## AIM OF THE EXERCISE
Write all entries out exactly, images excluded.

Excerpts from a dataset

════

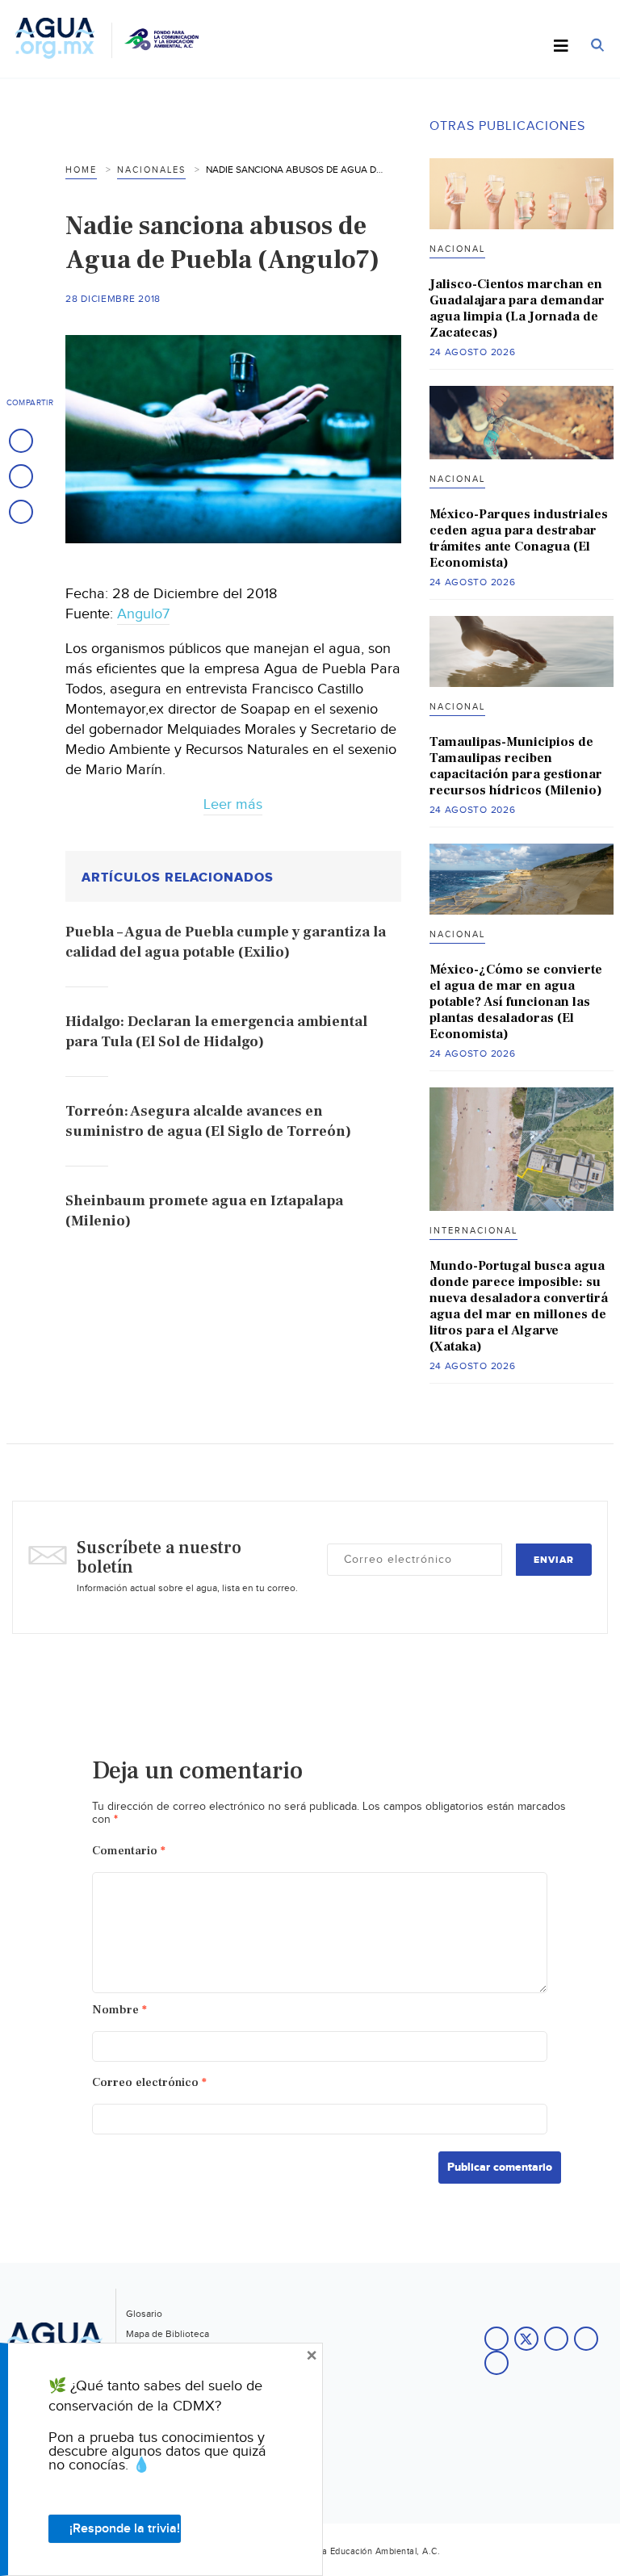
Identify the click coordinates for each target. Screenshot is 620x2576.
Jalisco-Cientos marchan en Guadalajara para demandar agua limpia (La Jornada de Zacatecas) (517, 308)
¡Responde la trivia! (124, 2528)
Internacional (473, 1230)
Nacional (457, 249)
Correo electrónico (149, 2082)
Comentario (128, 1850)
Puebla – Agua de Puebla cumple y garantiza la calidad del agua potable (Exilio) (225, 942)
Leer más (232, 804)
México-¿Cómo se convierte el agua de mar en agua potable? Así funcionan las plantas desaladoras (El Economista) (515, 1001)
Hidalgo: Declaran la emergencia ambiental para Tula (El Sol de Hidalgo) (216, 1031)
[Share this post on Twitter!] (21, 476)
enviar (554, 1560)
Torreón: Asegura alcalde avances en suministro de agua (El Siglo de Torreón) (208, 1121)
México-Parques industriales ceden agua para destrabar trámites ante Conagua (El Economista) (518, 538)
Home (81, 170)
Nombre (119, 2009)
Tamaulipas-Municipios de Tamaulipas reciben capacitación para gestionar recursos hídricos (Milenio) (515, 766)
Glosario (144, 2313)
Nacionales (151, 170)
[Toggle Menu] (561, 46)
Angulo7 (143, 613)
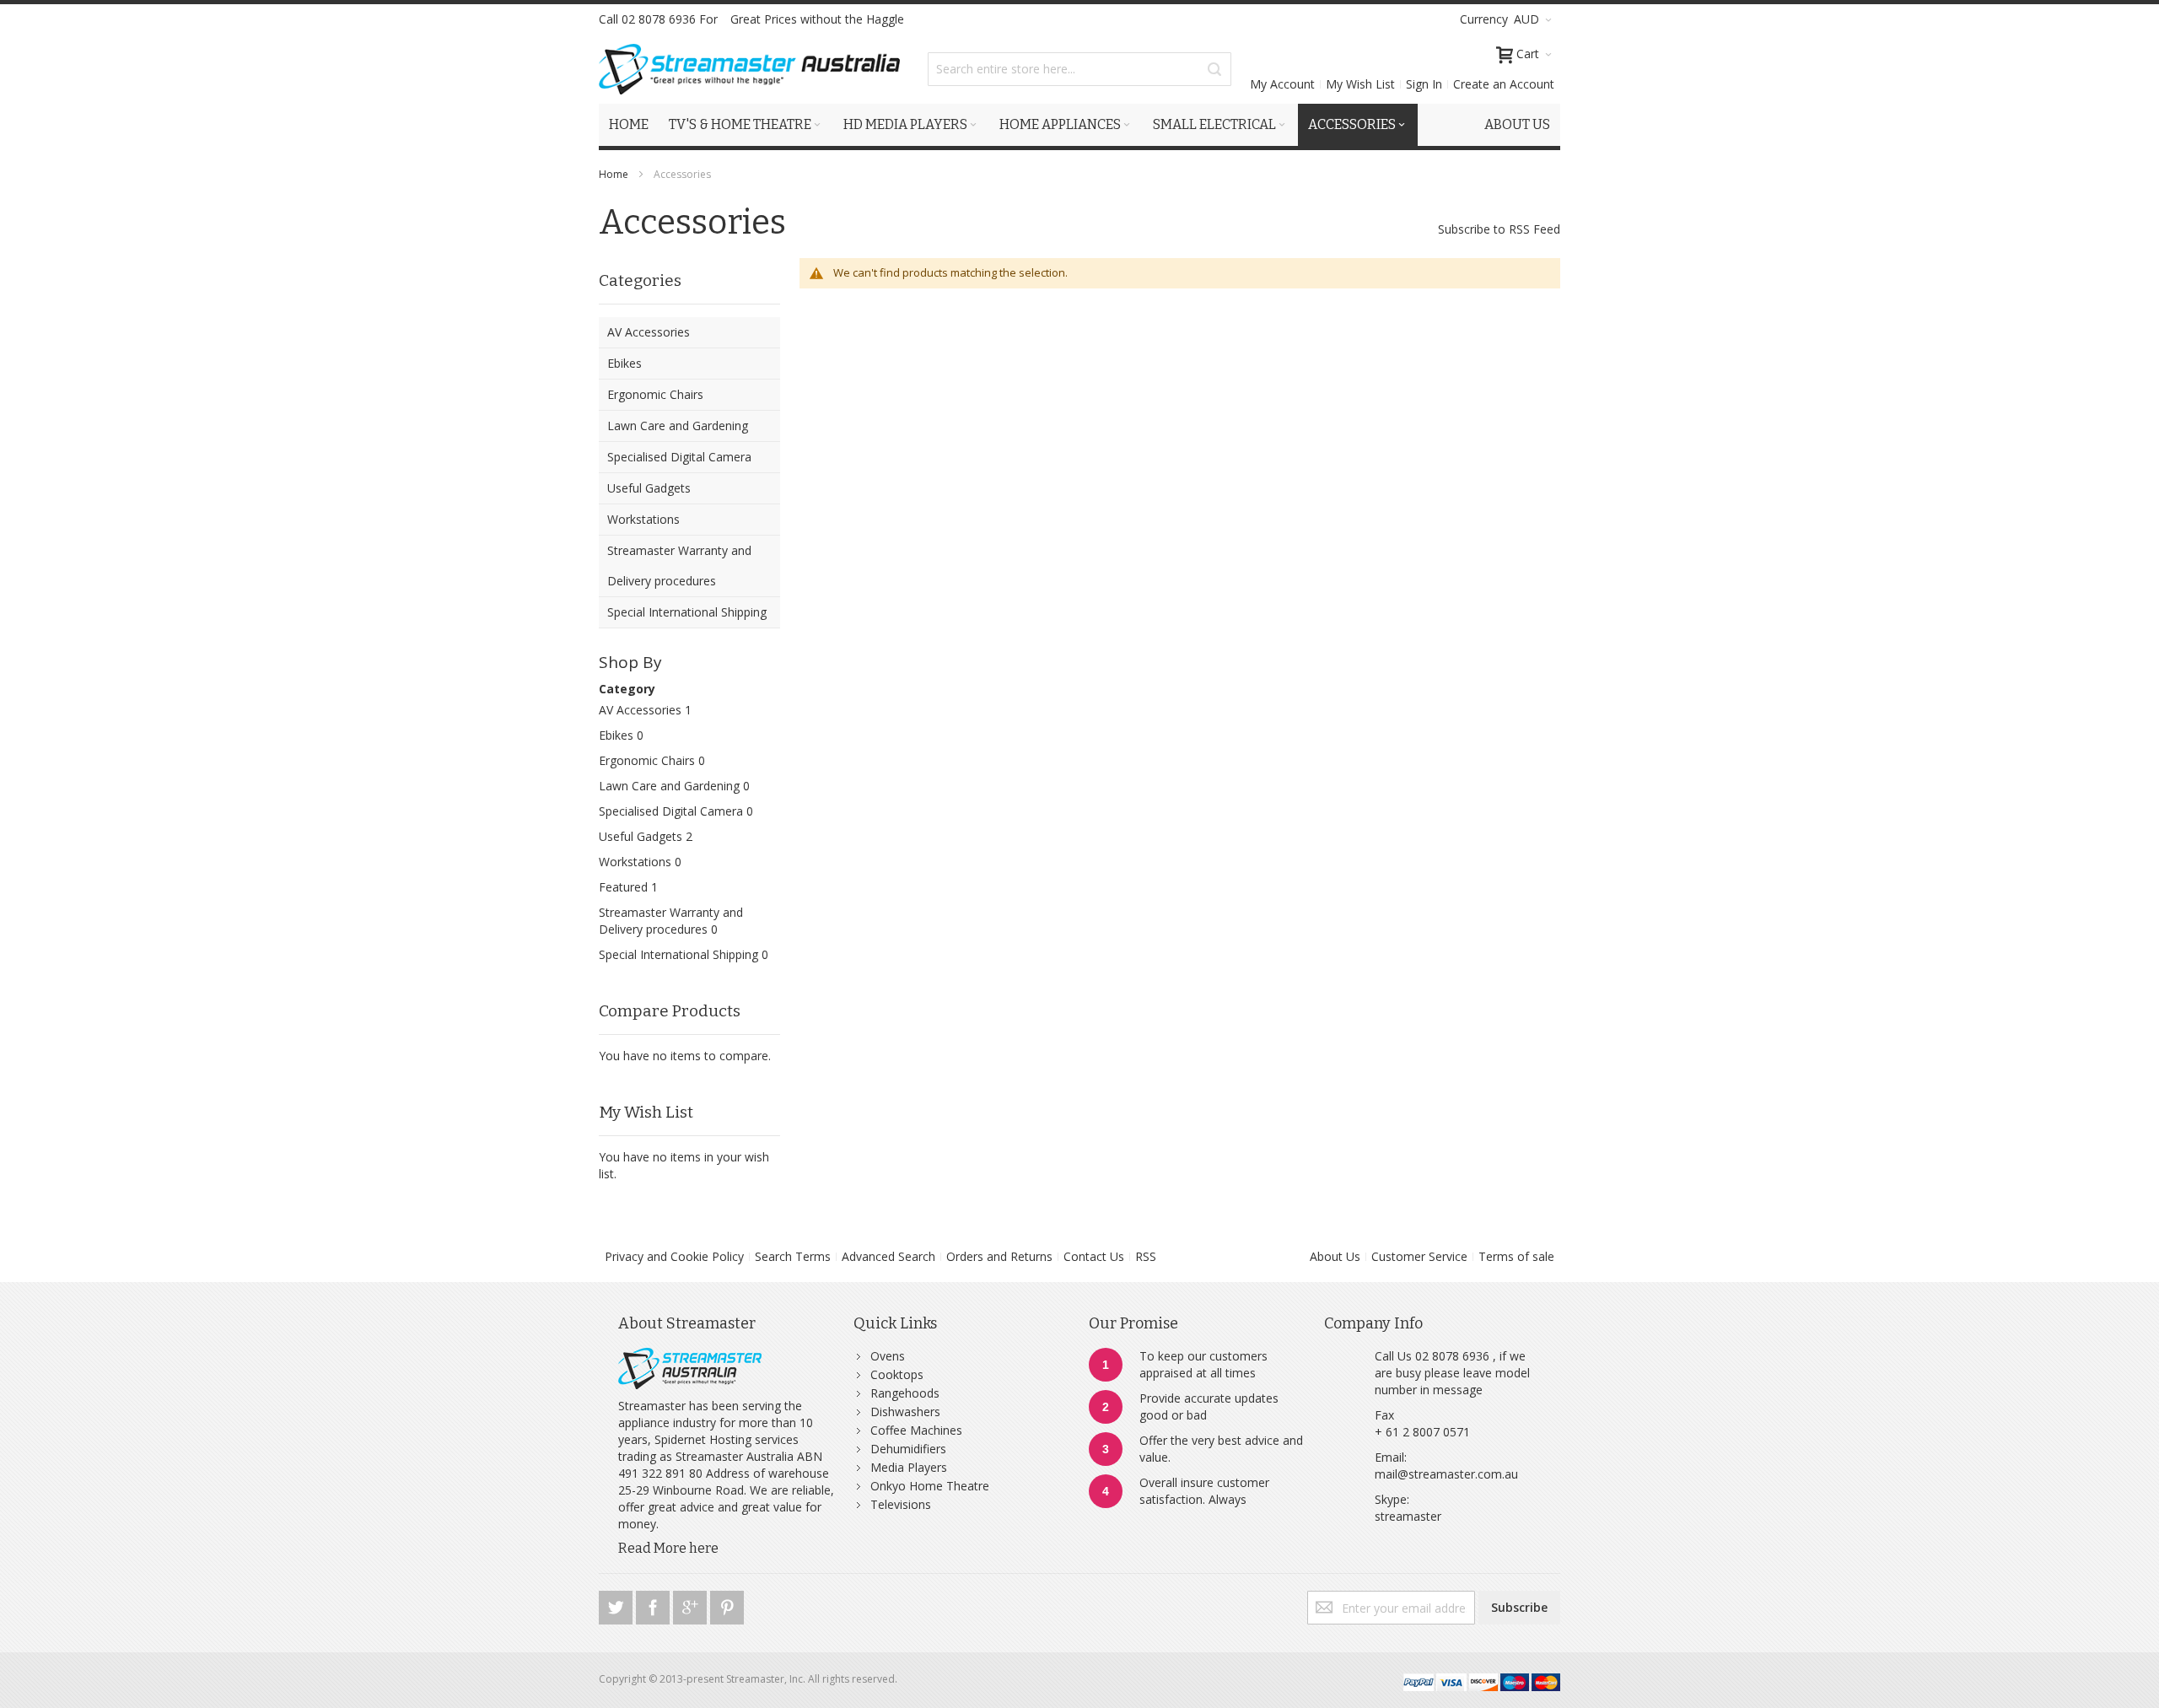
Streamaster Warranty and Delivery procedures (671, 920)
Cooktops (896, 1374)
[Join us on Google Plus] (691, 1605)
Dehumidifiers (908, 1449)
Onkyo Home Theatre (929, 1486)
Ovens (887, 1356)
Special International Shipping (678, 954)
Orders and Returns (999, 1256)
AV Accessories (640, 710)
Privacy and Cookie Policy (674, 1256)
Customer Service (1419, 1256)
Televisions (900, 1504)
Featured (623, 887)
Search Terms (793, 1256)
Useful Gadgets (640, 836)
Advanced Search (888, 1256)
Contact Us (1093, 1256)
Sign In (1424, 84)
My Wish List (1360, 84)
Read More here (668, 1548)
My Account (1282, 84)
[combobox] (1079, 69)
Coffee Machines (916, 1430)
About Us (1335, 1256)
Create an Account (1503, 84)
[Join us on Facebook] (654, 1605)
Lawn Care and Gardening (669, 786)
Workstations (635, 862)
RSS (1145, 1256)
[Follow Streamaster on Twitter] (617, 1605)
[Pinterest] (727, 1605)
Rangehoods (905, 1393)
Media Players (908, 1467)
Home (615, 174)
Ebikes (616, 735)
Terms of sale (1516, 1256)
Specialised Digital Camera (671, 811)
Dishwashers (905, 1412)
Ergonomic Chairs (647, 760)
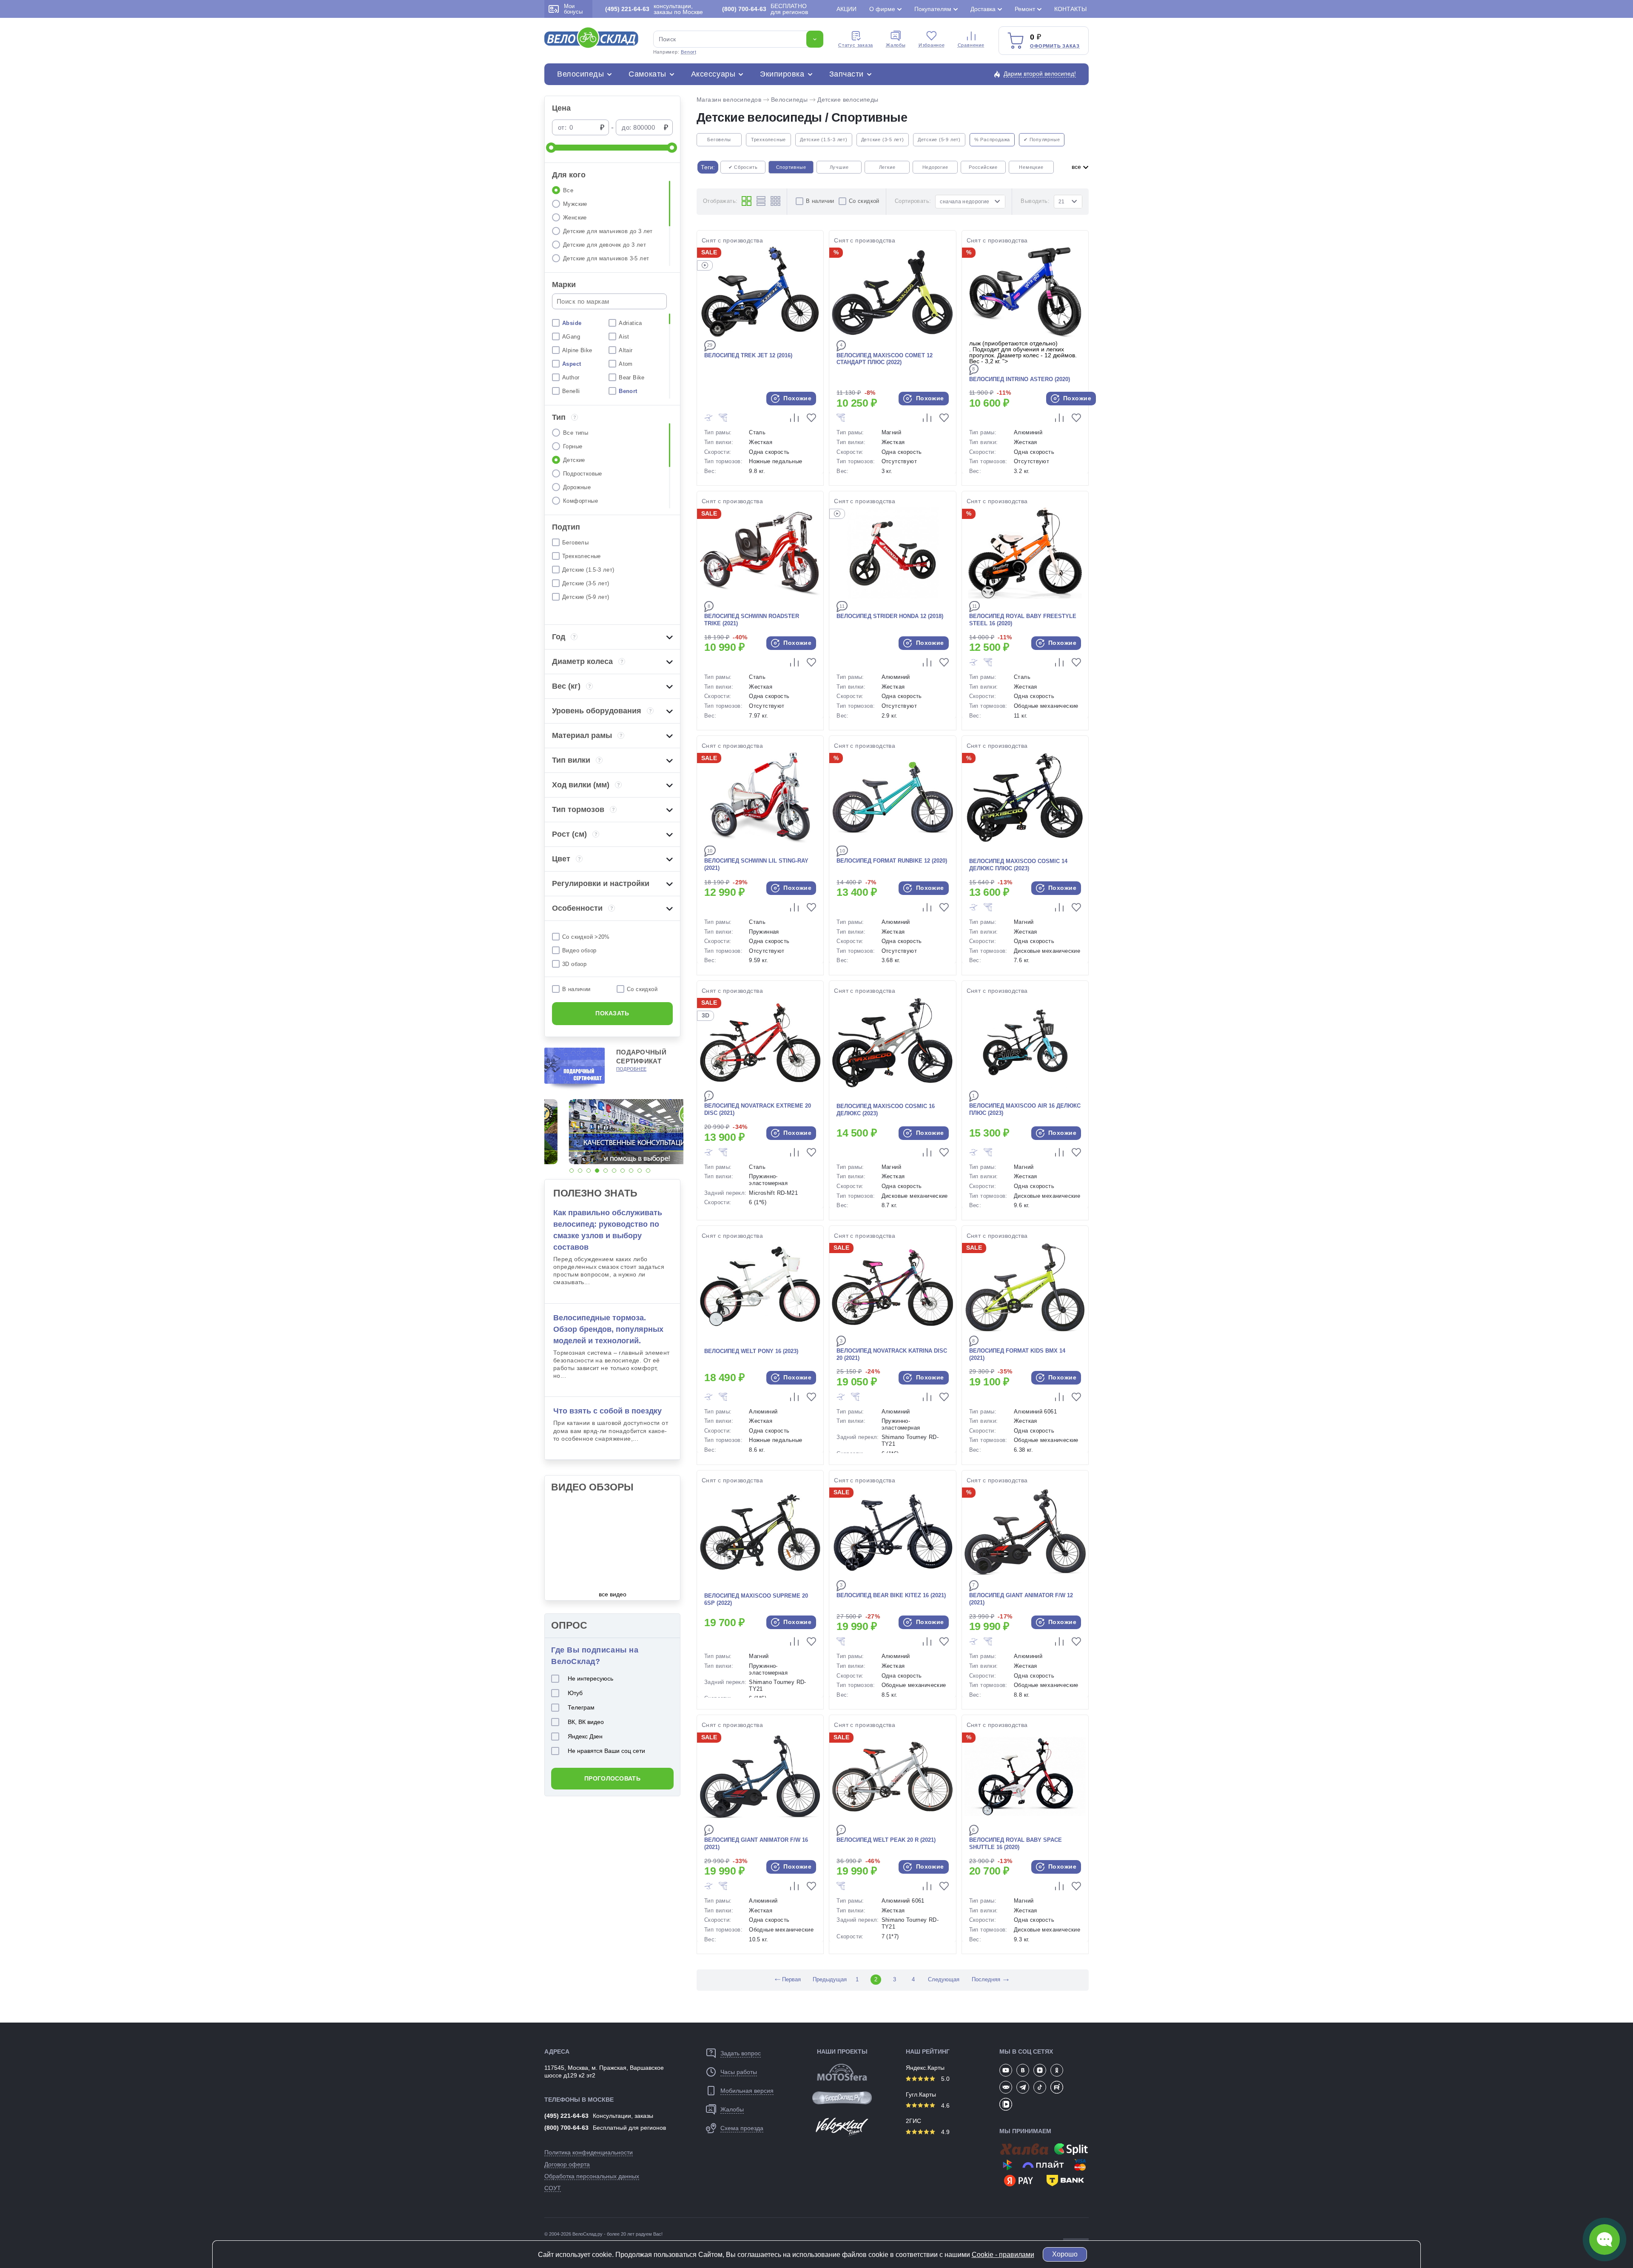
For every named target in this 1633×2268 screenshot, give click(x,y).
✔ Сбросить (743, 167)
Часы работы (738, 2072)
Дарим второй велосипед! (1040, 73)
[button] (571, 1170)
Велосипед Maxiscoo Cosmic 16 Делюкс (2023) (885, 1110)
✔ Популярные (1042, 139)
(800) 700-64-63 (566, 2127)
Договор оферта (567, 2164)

════

## RESULT OF THE EXERCISE
Identify the click coordinates for each target. Screenshot is 620x2576.
Jalisco-Cientos marchan en Guadalajara para demandar agua limpia (La Jornada de Zacatecas) (517, 308)
¡Responde la trivia! (124, 2528)
Internacional (473, 1230)
Nacional (457, 249)
Correo electrónico (149, 2082)
Comentario (128, 1850)
Puebla – Agua de Puebla cumple y garantiza la calidad del agua potable (Exilio) (225, 942)
Leer más (232, 804)
México-¿Cómo se convierte el agua de mar en agua potable? Así funcionan las plantas desaladoras (El Economista) (515, 1001)
Hidalgo: Declaran la emergencia ambiental para Tula (El Sol de Hidalgo) (216, 1031)
[Share this post on Twitter!] (21, 476)
enviar (554, 1560)
Torreón: Asegura alcalde avances en suministro de agua (El Siglo de Torreón) (208, 1121)
México-Parques industriales ceden agua para destrabar trámites ante Conagua (El Economista) (518, 538)
Home (81, 170)
Nombre (119, 2009)
Tamaulipas-Municipios de Tamaulipas reciben capacitación para gestionar recursos hídricos (Milenio) (515, 766)
Glosario (144, 2313)
Nacionales (151, 170)
[Toggle Menu] (561, 46)
Angulo7 (143, 613)
Streamaster Warranty and Delivery procedures (671, 920)
Cooktops (896, 1374)
[Join us on Google Plus] (691, 1605)
Dehumidifiers (908, 1449)
Onkyo Home Theatre (929, 1486)
Ovens (887, 1356)
Special International Shipping (678, 954)
Orders and Returns (999, 1256)
AV Accessories (640, 710)
Privacy and Cookie Policy (674, 1256)
Customer Service (1419, 1256)
Televisions (900, 1504)
Featured (623, 887)
Search Terms (793, 1256)
Useful Gadgets (640, 836)
Advanced Search (888, 1256)
Contact Us (1093, 1256)
Sign In (1424, 84)
My Wish List (1360, 84)
Read More here (668, 1548)
My Account (1282, 84)
[combobox] (1079, 69)
Coffee Machines (916, 1430)
About Us (1335, 1256)
Create an Account (1503, 84)
[Join us on Facebook] (654, 1605)
Lawn Care and Gardening (669, 786)
Workstations (635, 862)
RSS (1145, 1256)
[Follow Streamaster on Twitter] (617, 1605)
[Pinterest] (727, 1605)
Rangehoods (905, 1393)
Media Players (908, 1467)
Home (615, 174)
Ebikes (616, 735)
Terms of sale (1516, 1256)
Specialised Digital Camera (671, 811)
Dishwashers (905, 1412)
Ergonomic Chairs (647, 760)
For every named target in this 1633×2268 screenshot, give click(x,y).
✔ Сбросить (743, 167)
Часы работы (738, 2072)
Дарим второй велосипед! (1040, 73)
[button] (571, 1170)
Велосипед Maxiscoo Cosmic 16 Делюкс (2023) (885, 1110)
✔ Популярные (1042, 139)
(800) 700-64-63 (566, 2127)
Договор оферта (567, 2164)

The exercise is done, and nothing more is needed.